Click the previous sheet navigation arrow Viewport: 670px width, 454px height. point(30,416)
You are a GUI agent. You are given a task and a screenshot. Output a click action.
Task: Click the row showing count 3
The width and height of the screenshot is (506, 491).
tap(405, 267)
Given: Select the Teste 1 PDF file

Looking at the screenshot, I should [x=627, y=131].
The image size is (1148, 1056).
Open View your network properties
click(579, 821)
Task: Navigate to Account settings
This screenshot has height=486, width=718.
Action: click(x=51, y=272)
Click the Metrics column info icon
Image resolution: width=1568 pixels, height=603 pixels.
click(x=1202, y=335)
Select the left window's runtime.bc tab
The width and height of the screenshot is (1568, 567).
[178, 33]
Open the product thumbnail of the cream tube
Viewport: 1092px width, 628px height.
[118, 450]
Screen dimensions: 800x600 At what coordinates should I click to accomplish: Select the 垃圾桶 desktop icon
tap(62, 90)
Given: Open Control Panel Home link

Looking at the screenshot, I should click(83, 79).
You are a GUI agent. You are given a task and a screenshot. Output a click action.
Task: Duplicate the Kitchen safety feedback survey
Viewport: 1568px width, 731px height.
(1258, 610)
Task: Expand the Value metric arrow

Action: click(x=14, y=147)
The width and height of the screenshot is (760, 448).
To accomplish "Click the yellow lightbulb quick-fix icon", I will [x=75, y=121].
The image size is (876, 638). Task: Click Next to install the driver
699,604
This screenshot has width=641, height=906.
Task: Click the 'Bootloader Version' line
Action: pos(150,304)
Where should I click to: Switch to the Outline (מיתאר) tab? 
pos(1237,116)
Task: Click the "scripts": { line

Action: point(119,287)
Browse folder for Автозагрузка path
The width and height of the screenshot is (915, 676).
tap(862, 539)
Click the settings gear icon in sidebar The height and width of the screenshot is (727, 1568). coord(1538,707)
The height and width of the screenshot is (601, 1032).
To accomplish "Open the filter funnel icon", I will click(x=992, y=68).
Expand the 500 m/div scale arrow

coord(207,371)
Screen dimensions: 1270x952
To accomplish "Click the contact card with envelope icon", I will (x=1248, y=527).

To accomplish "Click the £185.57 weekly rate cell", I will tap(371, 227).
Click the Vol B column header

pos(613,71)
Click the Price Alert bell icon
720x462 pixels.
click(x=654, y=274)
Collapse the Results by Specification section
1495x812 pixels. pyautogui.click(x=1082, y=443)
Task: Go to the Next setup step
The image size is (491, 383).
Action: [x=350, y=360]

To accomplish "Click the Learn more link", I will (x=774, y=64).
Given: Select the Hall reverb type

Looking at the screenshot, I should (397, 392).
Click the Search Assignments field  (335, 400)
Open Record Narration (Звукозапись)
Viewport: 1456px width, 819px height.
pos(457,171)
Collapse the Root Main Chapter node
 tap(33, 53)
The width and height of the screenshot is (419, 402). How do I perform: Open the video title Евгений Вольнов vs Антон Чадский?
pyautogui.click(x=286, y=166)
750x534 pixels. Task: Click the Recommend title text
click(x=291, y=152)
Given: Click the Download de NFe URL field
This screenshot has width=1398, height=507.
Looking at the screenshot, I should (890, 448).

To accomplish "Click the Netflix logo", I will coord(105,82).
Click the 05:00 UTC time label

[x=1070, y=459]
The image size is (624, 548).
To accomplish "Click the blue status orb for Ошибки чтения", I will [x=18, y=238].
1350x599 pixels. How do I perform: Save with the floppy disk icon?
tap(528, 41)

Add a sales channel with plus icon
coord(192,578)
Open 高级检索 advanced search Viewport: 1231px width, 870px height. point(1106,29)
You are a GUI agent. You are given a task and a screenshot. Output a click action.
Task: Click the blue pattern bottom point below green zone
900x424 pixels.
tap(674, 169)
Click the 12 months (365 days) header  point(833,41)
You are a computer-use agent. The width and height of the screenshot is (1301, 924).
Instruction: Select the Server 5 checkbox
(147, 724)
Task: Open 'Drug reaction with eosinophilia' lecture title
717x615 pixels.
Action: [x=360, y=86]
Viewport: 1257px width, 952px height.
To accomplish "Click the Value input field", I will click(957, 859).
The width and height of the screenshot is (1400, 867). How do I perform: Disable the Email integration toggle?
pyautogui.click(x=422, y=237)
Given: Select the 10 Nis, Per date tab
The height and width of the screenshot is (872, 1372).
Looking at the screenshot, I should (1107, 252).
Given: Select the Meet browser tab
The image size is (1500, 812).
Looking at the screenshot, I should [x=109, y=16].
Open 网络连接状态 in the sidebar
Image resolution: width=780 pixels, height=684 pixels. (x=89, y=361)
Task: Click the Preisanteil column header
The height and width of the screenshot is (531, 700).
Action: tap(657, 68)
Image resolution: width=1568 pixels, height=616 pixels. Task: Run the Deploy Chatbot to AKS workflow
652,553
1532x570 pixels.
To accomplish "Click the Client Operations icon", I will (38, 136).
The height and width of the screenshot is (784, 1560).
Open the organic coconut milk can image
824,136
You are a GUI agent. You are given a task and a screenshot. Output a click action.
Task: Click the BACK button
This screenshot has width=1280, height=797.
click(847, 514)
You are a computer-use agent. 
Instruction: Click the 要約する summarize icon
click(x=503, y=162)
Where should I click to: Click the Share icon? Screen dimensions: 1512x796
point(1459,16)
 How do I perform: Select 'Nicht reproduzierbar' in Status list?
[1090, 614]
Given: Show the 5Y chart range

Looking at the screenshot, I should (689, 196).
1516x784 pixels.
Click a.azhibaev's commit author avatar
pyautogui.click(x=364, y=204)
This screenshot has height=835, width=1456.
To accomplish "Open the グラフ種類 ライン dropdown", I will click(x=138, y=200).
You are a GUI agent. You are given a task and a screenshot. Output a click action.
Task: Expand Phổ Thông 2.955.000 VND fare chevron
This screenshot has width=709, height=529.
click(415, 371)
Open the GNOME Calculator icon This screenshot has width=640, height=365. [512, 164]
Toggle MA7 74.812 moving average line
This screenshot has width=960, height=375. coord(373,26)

──────────

Given problem: Extract the lines from the line with "Expand the 500 m/div scale arrow" to the line with "click(x=654, y=274)", and repeat them exactly.

Exercise result:
Expand the 500 m/div scale arrow

coord(207,371)
Screen dimensions: 1270x952
To accomplish "Click the contact card with envelope icon", I will (x=1248, y=527).

To accomplish "Click the £185.57 weekly rate cell", I will tap(371, 227).
Click the Vol B column header

pos(613,71)
Click the Price Alert bell icon
720x462 pixels.
click(x=654, y=274)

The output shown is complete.